Je vois que Tokido puni des sauts que je pourrais même pas anticiper  ::mellow::  du coup je me demande comment font les joueurs pros ou même un bon joueur s'ils réagissent plus vite et/ou ils font la manip rapidement
Je prends un gros risque à anti-air avec un dragon car si je loupe counter dans mes dents et en plus je suis vulnérable durant quelques frames quand j'initie le mouvement
Mais c'est stylé de punir des sauts avec un dragon  ::P:

----------


## wcxd

Tu utilises bien le dragon MP? Car si oui, comme il est invulnérable aux coups aériens, même si tu es un peu lent tu gagnes quand même.

----------


## ababa

Oui le dragon MP mais des fois je me demande si c'est pas mieux un dragon light pour punir les sauts close range ou les personnages qui ont des moves type le truc de Karin ou de Balrog

----------


## Mr Thy

Nan mais mode training. Tu peux même t'entrainer à plusieures trucs spécifiques en même temps.

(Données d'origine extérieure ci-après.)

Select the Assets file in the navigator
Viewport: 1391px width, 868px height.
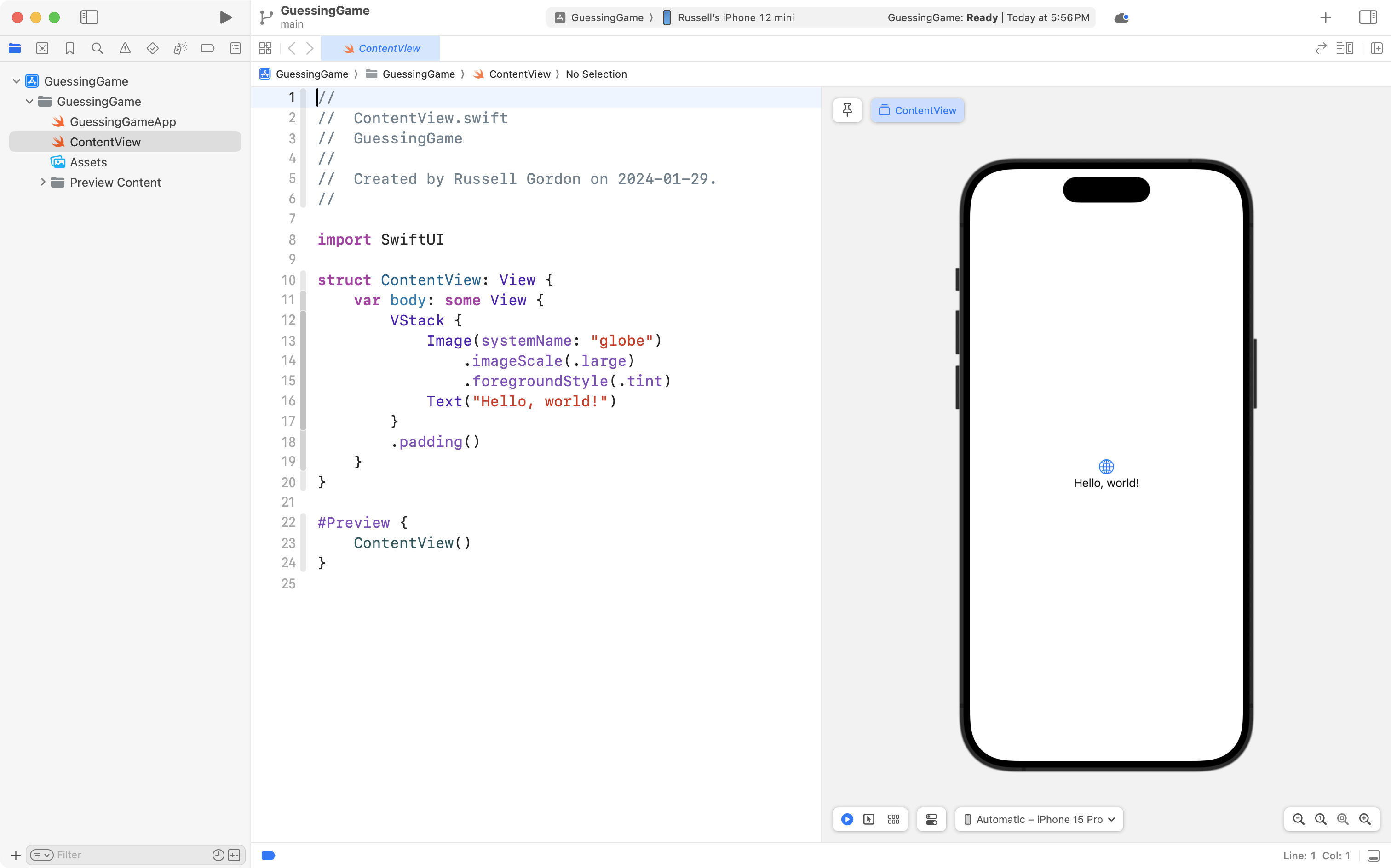click(88, 162)
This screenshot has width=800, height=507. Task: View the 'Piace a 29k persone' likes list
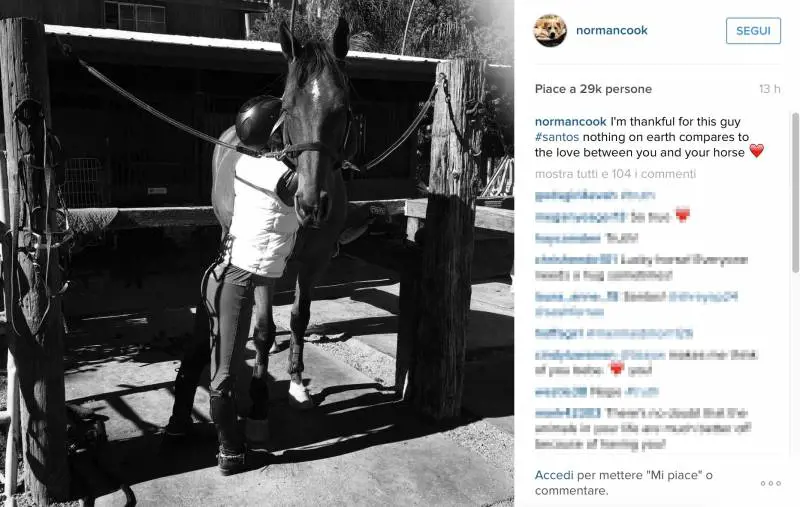[x=593, y=89]
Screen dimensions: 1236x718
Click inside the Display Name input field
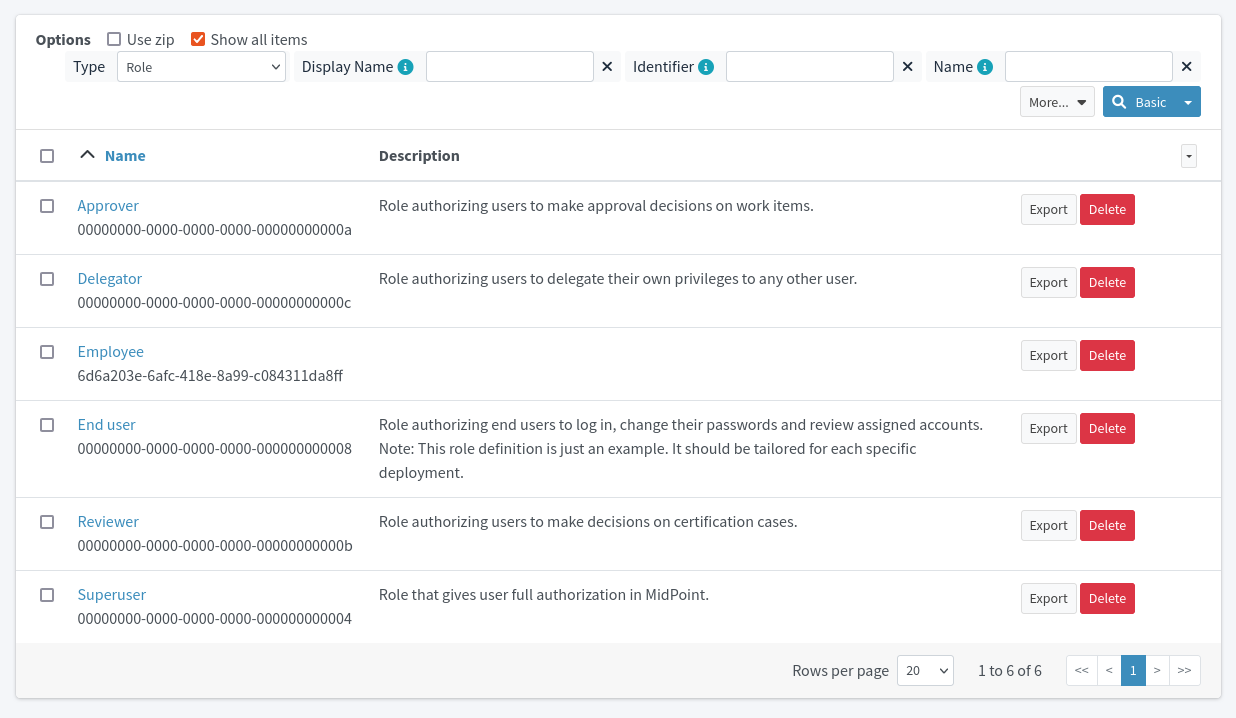[510, 66]
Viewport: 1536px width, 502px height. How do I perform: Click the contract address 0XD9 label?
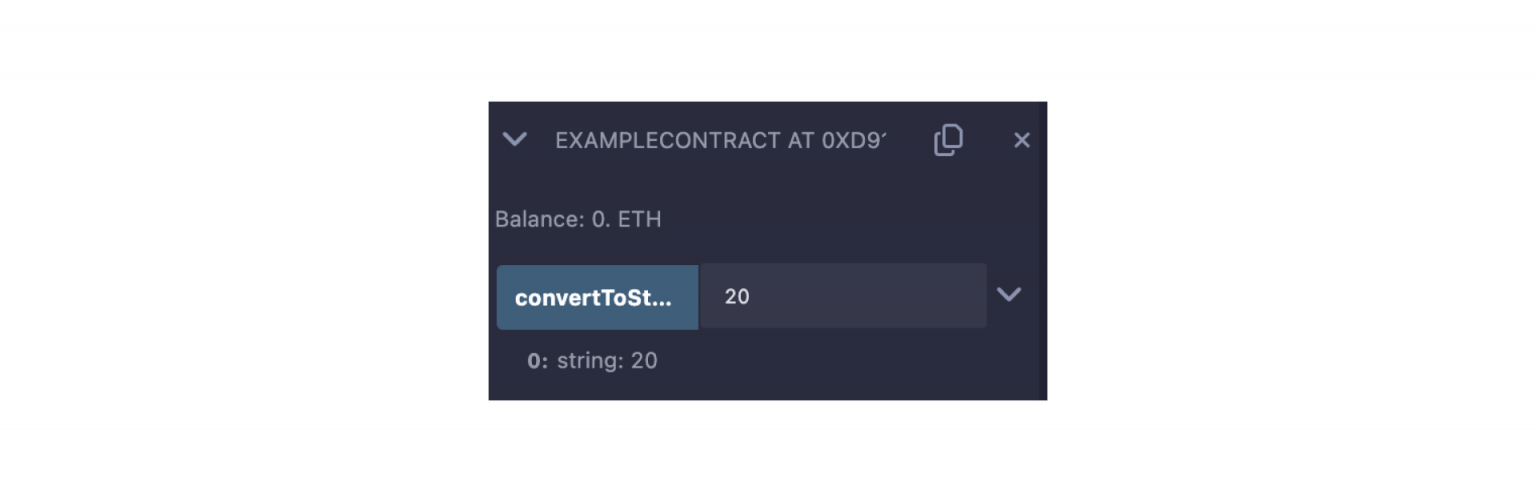coord(853,141)
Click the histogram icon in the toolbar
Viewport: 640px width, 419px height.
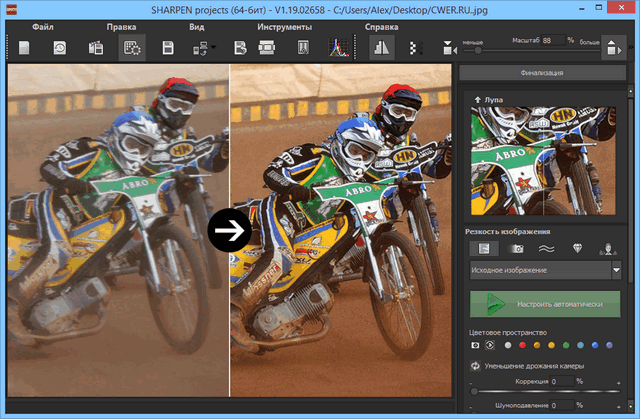337,47

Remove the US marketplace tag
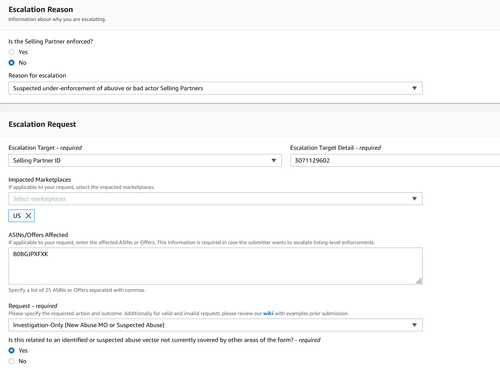29,216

Genre prend un shoto comme dummy. Enregistres 5 actions différentes auxquelles tu dois réagir à distance de saut.
Prend par exemple : un coup mouvement de marche avant-arrière. Une boule. Un dash avant+mp, un dash avant+bas mk, un un coup sauté. Fait de telle sorte qu'il n'y a pas un mouvement superflu qui te permet de différencier le début de la variation (genre tu peux faire le même avancer/reculer avant chaque coup).
Active les 5 actions en même temps, le dummy choisira ad random un des 5 coups (et depuis AE, tu peux même cacher le compteur). Mets toi environs à distance de footsies et réagit.
Genre sur le saut, punis avec un anti air. Boule: tatsu mk/hk/parry. Dash: garde ou punis. Purement la marche avant/arrière: tu fais rien.
Après, varie l'espacement entre toi et le dummy et regarde à quelle distance ça devient limite pour toi de faire le bon choix.

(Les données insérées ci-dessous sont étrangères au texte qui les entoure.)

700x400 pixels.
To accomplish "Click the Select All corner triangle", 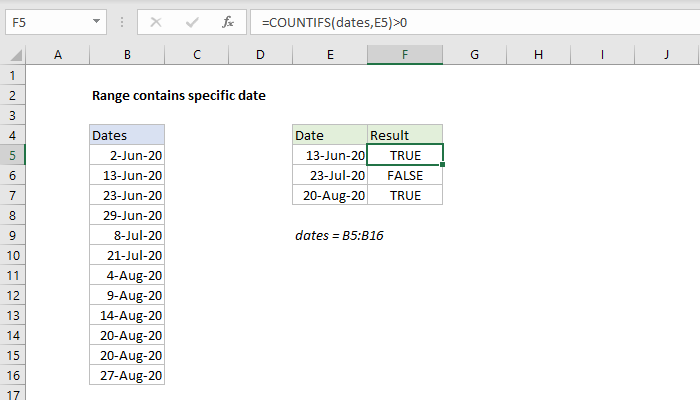I will 12,55.

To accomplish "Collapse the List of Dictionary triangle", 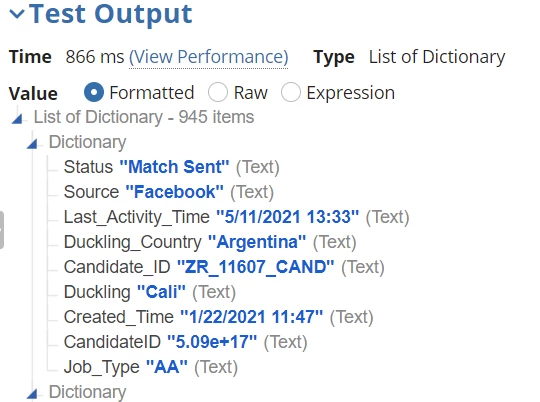I will coord(17,119).
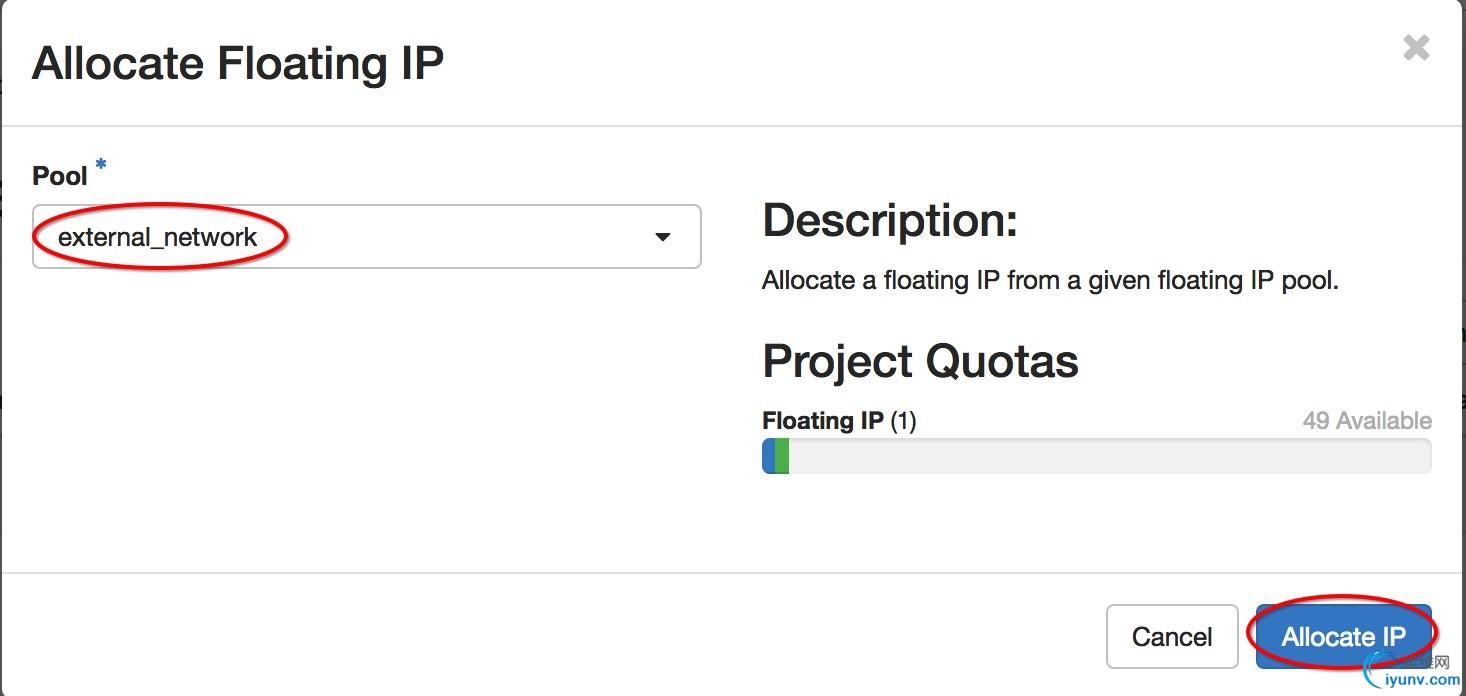Click the iyunv.com watermark logo
Screen dimensions: 1466x696
[x=1386, y=665]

Et après t'essayes de ne faire que la réaction qui correspond à l'action (genre, sauter la boule ne compte pas). Avec un peu d'entrainement, tu verras que tu développeras tes réactions, et que tu commenceras à travailler ton espacement (ce qui fait une grosse partie de ton game plan : tenir l'adversaire là où t'as le plus de chances de l'emmerder, aussi bien en attaque qu'en défense).

----------


## yodaxy

Il est pour le moins... particulier le Necalli de Xian :





 ::ninja::

----------


## Mr Thy

Le quadruple shimmy de Guile  ::):

----------


## ababa

::XD:: 

Ce guile est un vrai pro(fesseur) de shimmy  :B):

----------


## Big Bear

Bon, la récréation du faux jeu vidéo (les milliers de AC, de FC, de Fortnumb et autres Pugberté, et la téléphonie mobile) est terminée, le VRAI jeu vidéo est de retour aux affaires: 

Falke débarque demain pour remettre l'Art à sa place légitime, c'est-à-dire posée sur la gueule de la next gen et des jeux pour mendiants-Twitch.

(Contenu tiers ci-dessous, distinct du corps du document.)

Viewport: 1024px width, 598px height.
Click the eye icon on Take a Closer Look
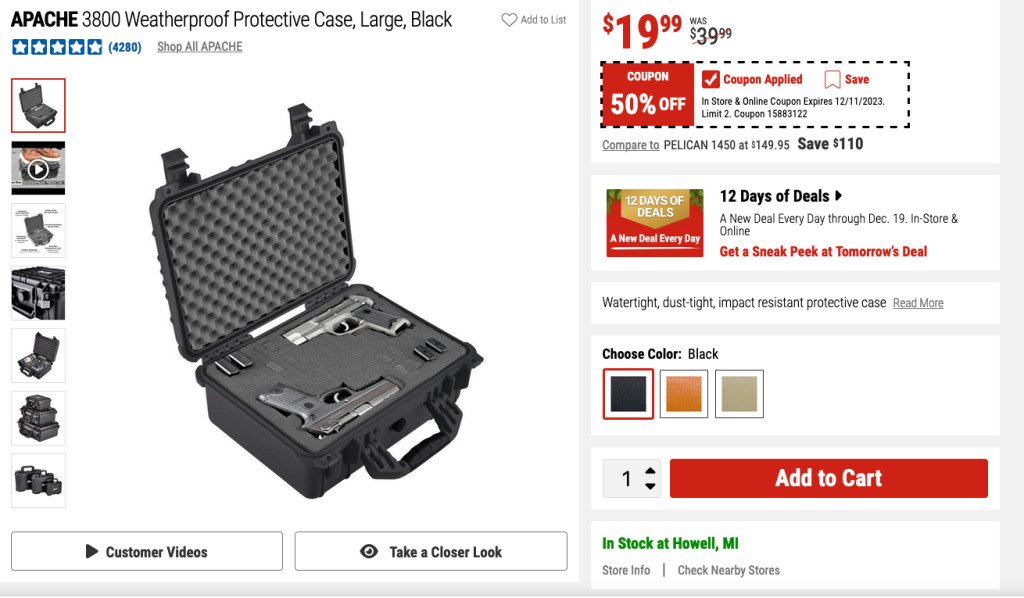369,552
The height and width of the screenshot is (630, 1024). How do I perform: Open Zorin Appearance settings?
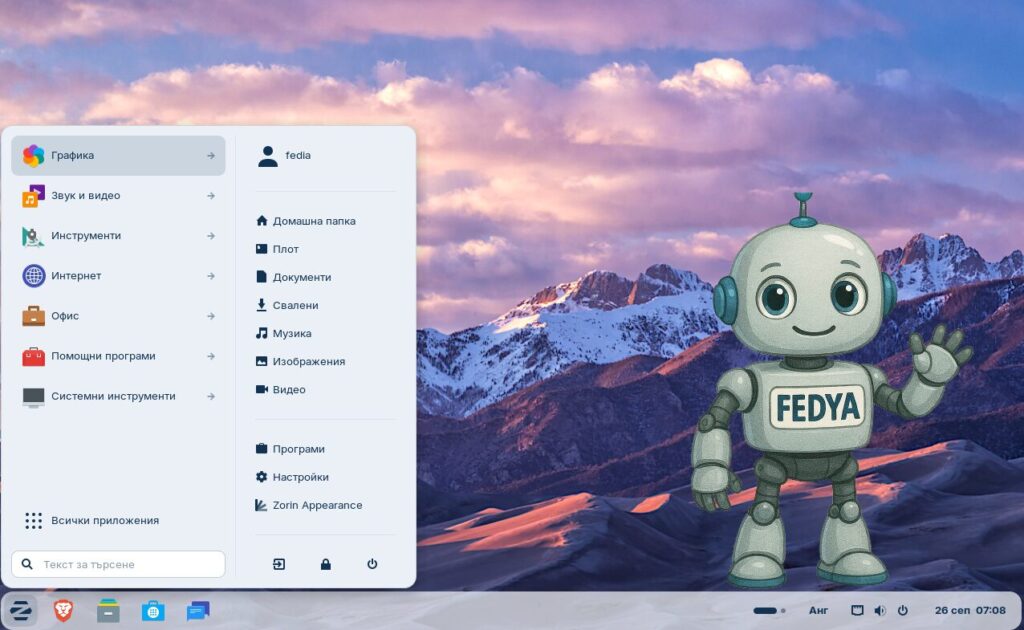[316, 505]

Vous entendez les casus la musique du VRAI jeu vidéo ?

----------


## Supergounou

Déjà demain?  ::o: 

Bordel j'ai même pas eu le temps de faire un match avec Blanka...

----------


## yodaxy

Non, c'est juste Bug Bear qui ne sait pas lire.

----------


## Yoggsothoth

> Déjà demain? 
> 
> Bordel j'ai même pas eu le temps de faire un match avec Blanka...


Choppe moi à l'occaz si tu veux voir ma Blankette  :;):

----------


## Supergounou

À l'occasion avec plaisir!

----------


## XValgarX

Bonjour à tous les fanatiques de Street Fighter,

L'un des membres du forum m'a conseillé de poster un lien vers notre site d'infos de jeux de baston au cas où vous cherchiez les dernière nouvelles sur Street Fighter V (et les autres) : ExoBaston .Voilà qui est fait !

J'espère que cela ne sera pas considéré comme du spam... Ne pas hésiter à supprimer le post si tel est le cas :D

----------


## Supergounou

> L'un des membres du forum


On veut des noms!  :Cell:

----------


## Mr Thy

Une entité du mythe de Cthulhu l'a montré le chemin.

----------


## Vorshakaar

Intéressant, Falke ne devrait plus tarder, je vais pouvoir relancer le jeu  ::lol::  .
En espérant qu'ils n'en font pas un perso à charge, ce gameplay contre nature  ::ninja::  .

----------


## Rom1

> Bonjour à tous les fanatiques de Street Fighter,
> 
> L'un des membres du forum m'a conseillé de poster un lien vers notre site d'infos de jeux de baston au cas où vous cherchiez les dernière nouvelles sur Street Fighter V (et les autres) : ExoBaston .Voilà qui est fait !
> 
> J'espère que cela ne sera pas considéré comme du spam... Ne pas hésiter à supprimer le post si tel est le cas :D


 :;):  

Site très sympa, maintenant on attend l'équipe éditoriale pour un ptit tournoi :D

----------


## Mr Thy

> Intéressant, Falke ne devrait plus tarder, je vais pouvoir relancer le jeu  .
> En espérant qu'ils n'en font pas un perso à charge, ce gameplay contre nature  .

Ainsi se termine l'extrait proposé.